▸ What is needed
Copy all the items below, replacing each "Screen dimensions" with "Screen size" and leaving everything else unchanged.

▸ Record excerpts
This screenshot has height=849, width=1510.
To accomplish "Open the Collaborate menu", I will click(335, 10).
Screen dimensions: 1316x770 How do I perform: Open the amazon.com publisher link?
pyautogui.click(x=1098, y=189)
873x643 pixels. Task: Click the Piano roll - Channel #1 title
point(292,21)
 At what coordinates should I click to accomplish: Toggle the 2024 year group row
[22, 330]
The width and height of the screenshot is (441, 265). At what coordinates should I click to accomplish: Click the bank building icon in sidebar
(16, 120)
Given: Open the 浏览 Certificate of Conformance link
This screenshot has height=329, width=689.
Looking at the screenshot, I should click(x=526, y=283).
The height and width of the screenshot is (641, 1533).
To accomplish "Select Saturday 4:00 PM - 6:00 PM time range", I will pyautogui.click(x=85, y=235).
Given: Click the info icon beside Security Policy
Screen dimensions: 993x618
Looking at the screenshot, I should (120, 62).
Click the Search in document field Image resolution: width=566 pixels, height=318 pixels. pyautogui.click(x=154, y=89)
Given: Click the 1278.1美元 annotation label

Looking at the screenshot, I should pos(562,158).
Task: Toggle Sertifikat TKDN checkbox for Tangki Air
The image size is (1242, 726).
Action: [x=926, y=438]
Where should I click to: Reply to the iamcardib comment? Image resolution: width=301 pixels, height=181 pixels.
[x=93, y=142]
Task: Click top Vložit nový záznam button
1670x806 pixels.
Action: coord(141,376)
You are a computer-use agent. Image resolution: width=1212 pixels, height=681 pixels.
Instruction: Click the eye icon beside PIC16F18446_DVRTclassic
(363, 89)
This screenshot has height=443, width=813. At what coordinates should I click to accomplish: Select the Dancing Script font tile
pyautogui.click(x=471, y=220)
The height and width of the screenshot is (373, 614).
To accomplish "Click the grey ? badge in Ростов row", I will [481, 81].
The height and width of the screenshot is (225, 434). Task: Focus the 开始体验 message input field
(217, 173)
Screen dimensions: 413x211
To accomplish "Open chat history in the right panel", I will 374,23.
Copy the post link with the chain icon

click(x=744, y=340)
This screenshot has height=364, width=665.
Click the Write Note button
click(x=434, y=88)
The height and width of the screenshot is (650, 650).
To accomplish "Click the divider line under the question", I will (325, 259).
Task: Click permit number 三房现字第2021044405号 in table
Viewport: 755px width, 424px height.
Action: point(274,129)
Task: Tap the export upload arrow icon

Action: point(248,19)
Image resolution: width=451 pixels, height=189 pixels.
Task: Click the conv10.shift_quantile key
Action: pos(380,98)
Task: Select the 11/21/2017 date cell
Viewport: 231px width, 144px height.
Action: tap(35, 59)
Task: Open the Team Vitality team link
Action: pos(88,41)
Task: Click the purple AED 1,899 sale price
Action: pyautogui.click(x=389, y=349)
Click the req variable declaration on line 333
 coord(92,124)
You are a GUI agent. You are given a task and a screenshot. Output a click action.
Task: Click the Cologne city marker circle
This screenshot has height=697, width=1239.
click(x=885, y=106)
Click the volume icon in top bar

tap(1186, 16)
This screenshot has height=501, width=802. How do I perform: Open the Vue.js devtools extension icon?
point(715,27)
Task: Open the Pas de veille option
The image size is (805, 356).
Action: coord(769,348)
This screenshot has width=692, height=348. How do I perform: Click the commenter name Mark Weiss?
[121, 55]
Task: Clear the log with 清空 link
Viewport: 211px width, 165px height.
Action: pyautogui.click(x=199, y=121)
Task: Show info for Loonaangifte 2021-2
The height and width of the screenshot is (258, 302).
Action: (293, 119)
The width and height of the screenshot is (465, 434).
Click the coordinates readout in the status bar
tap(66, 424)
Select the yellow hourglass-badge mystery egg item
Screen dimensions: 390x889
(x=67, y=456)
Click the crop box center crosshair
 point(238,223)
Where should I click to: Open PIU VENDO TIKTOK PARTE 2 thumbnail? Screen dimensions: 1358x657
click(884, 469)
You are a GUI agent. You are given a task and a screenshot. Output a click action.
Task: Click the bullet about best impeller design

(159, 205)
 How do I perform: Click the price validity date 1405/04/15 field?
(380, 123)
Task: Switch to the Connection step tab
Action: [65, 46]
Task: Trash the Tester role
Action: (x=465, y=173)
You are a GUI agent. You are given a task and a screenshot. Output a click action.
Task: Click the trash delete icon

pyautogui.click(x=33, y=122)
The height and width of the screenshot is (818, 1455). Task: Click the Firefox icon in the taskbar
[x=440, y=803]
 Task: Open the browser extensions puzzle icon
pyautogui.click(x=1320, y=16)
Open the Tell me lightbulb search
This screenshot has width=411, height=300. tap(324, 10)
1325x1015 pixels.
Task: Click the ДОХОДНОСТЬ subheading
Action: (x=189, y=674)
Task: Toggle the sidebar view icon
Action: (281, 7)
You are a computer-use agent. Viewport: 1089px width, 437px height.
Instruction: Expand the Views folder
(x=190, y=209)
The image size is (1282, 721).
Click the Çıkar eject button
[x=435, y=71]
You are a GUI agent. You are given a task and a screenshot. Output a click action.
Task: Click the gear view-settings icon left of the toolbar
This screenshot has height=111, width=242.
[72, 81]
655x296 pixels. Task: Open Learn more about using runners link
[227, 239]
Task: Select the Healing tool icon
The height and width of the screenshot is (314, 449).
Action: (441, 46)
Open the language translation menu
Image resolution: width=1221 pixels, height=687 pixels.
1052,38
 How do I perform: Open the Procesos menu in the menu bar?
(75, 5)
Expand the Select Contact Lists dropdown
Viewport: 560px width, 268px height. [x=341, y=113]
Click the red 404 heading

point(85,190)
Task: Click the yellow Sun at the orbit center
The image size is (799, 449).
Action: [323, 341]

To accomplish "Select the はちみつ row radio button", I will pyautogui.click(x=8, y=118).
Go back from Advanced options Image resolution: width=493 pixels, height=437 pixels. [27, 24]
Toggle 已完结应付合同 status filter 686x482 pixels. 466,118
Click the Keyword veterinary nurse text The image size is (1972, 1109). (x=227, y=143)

▸ Correct output
This screenshot has height=849, width=1510.
To accomplish "Open the Collaborate menu", I will click(335, 10).
Screen size: 1316x770 How do I perform: Open the amazon.com publisher link?
pyautogui.click(x=1098, y=189)
873x643 pixels. Task: Click the Piano roll - Channel #1 title
point(292,21)
 At what coordinates should I click to accomplish: Toggle the 2024 year group row
[22, 330]
The width and height of the screenshot is (441, 265). At what coordinates should I click to accomplish: Click the bank building icon in sidebar
(16, 120)
Given: Open the 浏览 Certificate of Conformance link
This screenshot has height=329, width=689.
Looking at the screenshot, I should click(x=526, y=283).
The height and width of the screenshot is (641, 1533).
To accomplish "Select Saturday 4:00 PM - 6:00 PM time range", I will pyautogui.click(x=85, y=235).
Given: Click the info icon beside Security Policy
Screen size: 993x618
Looking at the screenshot, I should (120, 62).
Click the Search in document field Image resolution: width=566 pixels, height=318 pixels. pyautogui.click(x=154, y=89)
Given: Click the 1278.1美元 annotation label

Looking at the screenshot, I should pos(562,158).
Task: Toggle Sertifikat TKDN checkbox for Tangki Air
The image size is (1242, 726).
Action: [x=926, y=438]
Where should I click to: Reply to the iamcardib comment? Image resolution: width=301 pixels, height=181 pixels.
[x=93, y=142]
Task: Click top Vložit nový záznam button
1670x806 pixels.
Action: coord(141,376)
You are a computer-use agent. Image resolution: width=1212 pixels, height=681 pixels.
Instruction: Click the eye icon beside PIC16F18446_DVRTclassic
(363, 89)
This screenshot has height=443, width=813. At what coordinates should I click to accomplish: Select the Dancing Script font tile
pyautogui.click(x=471, y=220)
The height and width of the screenshot is (373, 614).
To accomplish "Click the grey ? badge in Ростов row", I will [481, 81].
The height and width of the screenshot is (225, 434). Task: Focus the 开始体验 message input field
(217, 173)
Screen size: 413x211
To accomplish "Open chat history in the right panel", I will 374,23.
Copy the post link with the chain icon

click(x=744, y=340)
This screenshot has height=364, width=665.
Click the Write Note button
click(x=434, y=88)
The height and width of the screenshot is (650, 650).
To accomplish "Click the divider line under the question", I will (325, 259).
Task: Click permit number 三房现字第2021044405号 in table
Viewport: 755px width, 424px height.
Action: point(274,129)
Task: Tap the export upload arrow icon

Action: point(248,19)
Image resolution: width=451 pixels, height=189 pixels.
Task: Click the conv10.shift_quantile key
Action: pos(380,98)
Task: Select the 11/21/2017 date cell
Viewport: 231px width, 144px height.
Action: tap(35, 59)
Task: Open the Team Vitality team link
Action: pos(88,41)
Task: Click the purple AED 1,899 sale price
Action: pyautogui.click(x=389, y=349)
Click the req variable declaration on line 333
 coord(92,124)
You are a GUI agent. You are given a task and a screenshot. Output a click action.
Task: Click the Cologne city marker circle
This screenshot has height=697, width=1239.
click(x=885, y=106)
Click the volume icon in top bar

tap(1186, 16)
This screenshot has height=501, width=802. How do I perform: Open the Vue.js devtools extension icon?
point(715,27)
Task: Open the Pas de veille option
The image size is (805, 356).
Action: coord(769,348)
This screenshot has width=692, height=348. How do I perform: Click the commenter name Mark Weiss?
[121, 55]
Task: Clear the log with 清空 link
Viewport: 211px width, 165px height.
Action: pyautogui.click(x=199, y=121)
Task: Show info for Loonaangifte 2021-2
The height and width of the screenshot is (258, 302).
Action: (293, 119)
The width and height of the screenshot is (465, 434).
Click the coordinates readout in the status bar
tap(66, 424)
Select the yellow hourglass-badge mystery egg item
Screen size: 390x889
(x=67, y=456)
Click the crop box center crosshair
 point(238,223)
Where should I click to: Open PIU VENDO TIKTOK PARTE 2 thumbnail? Screen size: 1358x657
click(884, 469)
You are a GUI agent. You are given a task and a screenshot. Output a click action.
Task: Click the bullet about best impeller design

(159, 205)
 How do I perform: Click the price validity date 1405/04/15 field?
(380, 123)
Task: Switch to the Connection step tab
Action: [65, 46]
Task: Trash the Tester role
Action: (x=465, y=173)
You are a GUI agent. You are given a task and a screenshot. Output a click action.
Task: Click the trash delete icon

pyautogui.click(x=33, y=122)
The height and width of the screenshot is (818, 1455). Task: Click the Firefox icon in the taskbar
[x=440, y=803]
 Task: Open the browser extensions puzzle icon
pyautogui.click(x=1320, y=16)
Open the Tell me lightbulb search
This screenshot has width=411, height=300. tap(324, 10)
1325x1015 pixels.
Task: Click the ДОХОДНОСТЬ subheading
Action: (x=189, y=674)
Task: Toggle the sidebar view icon
Action: (281, 7)
You are a computer-use agent. Viewport: 1089px width, 437px height.
Instruction: Expand the Views folder
(x=190, y=209)
The image size is (1282, 721).
Click the Çıkar eject button
[x=435, y=71]
You are a GUI agent. You are given a task and a screenshot. Output a click action.
Task: Click the gear view-settings icon left of the toolbar
This screenshot has height=111, width=242.
[72, 81]
655x296 pixels. Task: Open Learn more about using runners link
[227, 239]
Task: Select the Healing tool icon
The height and width of the screenshot is (314, 449).
Action: (441, 46)
Open the language translation menu
Image resolution: width=1221 pixels, height=687 pixels.
1052,38
 How do I perform: Open the Procesos menu in the menu bar?
(75, 5)
Expand the Select Contact Lists dropdown
Viewport: 560px width, 268px height. [x=341, y=113]
Click the red 404 heading

point(85,190)
Task: Click the yellow Sun at the orbit center
The image size is (799, 449).
Action: [323, 341]

To accomplish "Select the はちみつ row radio button", I will pyautogui.click(x=8, y=118).
Go back from Advanced options Image resolution: width=493 pixels, height=437 pixels. [27, 24]
Toggle 已完结应付合同 status filter 686x482 pixels. 466,118
Click the Keyword veterinary nurse text The image size is (1972, 1109). (x=227, y=143)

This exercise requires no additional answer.